The Market Has Already Decided
If you trust the wisdom of buyers, the verdict is loud. Bajaj’s market share doubled from 11% in FY2024 to 22% in early FY2027, while Ola’s collapsed from 35.5% to under 10% over the same window (Autocar Professional , Inc42 ). The Chetak has crossed 7.27 lakh cumulative sales. Buyers did not abandon Ola because of specs. They left because of service and trust. That is the most important data point on this page.
What Owners Say
“All time best, best range 170km. Value for money, no maintenance cost, fast charger, best ev charger segment.” by Shrikant, 5.0/5, BikeDekho
“Chetak has the best comfort and best braking among all other ev scooters, it has a decent range of 105 km.” by Rushank, 5.0/5, ZigWheels
The split is clear: Ola owners love the performance and range when the scooter works, Chetak owners value the comfort, build, and peace of mind.
Who Should Buy Which
Buy the Ola S1 Pro if: you want the most performance and range for the money, you ride long daily distances, you want fast charging, and you have a dependable Ola service centre near you.

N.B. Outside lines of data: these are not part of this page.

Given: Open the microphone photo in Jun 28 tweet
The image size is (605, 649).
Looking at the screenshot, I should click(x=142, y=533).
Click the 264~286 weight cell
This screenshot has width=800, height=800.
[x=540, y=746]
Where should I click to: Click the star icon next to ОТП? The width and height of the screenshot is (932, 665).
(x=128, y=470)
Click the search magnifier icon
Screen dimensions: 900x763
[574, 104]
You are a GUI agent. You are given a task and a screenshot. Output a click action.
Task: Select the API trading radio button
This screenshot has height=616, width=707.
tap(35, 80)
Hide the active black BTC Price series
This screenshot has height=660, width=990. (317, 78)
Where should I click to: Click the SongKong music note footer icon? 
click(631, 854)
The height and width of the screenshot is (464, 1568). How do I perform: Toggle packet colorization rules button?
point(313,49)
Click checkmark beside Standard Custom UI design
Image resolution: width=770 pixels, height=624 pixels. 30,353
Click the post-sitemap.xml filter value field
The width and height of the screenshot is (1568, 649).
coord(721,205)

Go in knowing the MoveOS subscription and service record.
Buy the Bajaj Chetak if: you want a solid metal-bodied scooter, the widest service reach, no software subscription, and the reassurance of a stable company. This is the lower-risk choice for most buyers and the one the market is picking.
Frequently Asked Questions
Which is better, Ola S1 Pro or Bajaj Chetak? For raw performance and range, the Ola. For dependable ownership, service reach, and resale trust, the Chetak. Most buyers in 2026 are choosing the Chetak, and the sales gap shows it.
What is the real-world range of the Ola S1 Pro Gen 3? Owners report around 169 km in Eco for the 4 kWh against a 242 km IDC claim. A controlled independent test of the Gen 3 was not available at the time of writing.
Does the Bajaj Chetak support fast charging? No. Bajaj deliberately leaves out DC fast charging to protect the battery. The 3501 charges 0-80% in about 3 hours at home.
What is the MoveOS+ subscription? Ola’s software suite is free for three years, after which some features can require a paid subscription of up to Rs 10,000 per three years. Factor it into long-term ownership cost.
Which has the better service network? The Chetak, by a wide margin, because it uses Bajaj’s 4,000-plus dealer network. Ola runs around 600 EV centres and is reducing its store count.
My Final Verdict
The Ola S1 Pro is the better machine on paper and remains the pick if performance and range are your priority and you have solid Ola service nearby. But for most people the Bajaj Chetak is the smarter buy in 2026: a metal body, the widest service network in the country, no software subscription, and a company on the way up rather than in retreat. When buyers are choosing it 4 to 1, that is not brand loyalty, it is hard-won trust.
For more, see my Ather 450X vs Bajaj Chetak and Simple One vs Ather 450X comparisons, plus the best electric scooters under 2 lakh .
Prices and specifications are as of June 2026 and sourced from the manufacturers and publications linked above. Real-world range varies with rider weight, terrain, weather and riding mode. Confirm the current on-road price and warranty at your dealer before buying.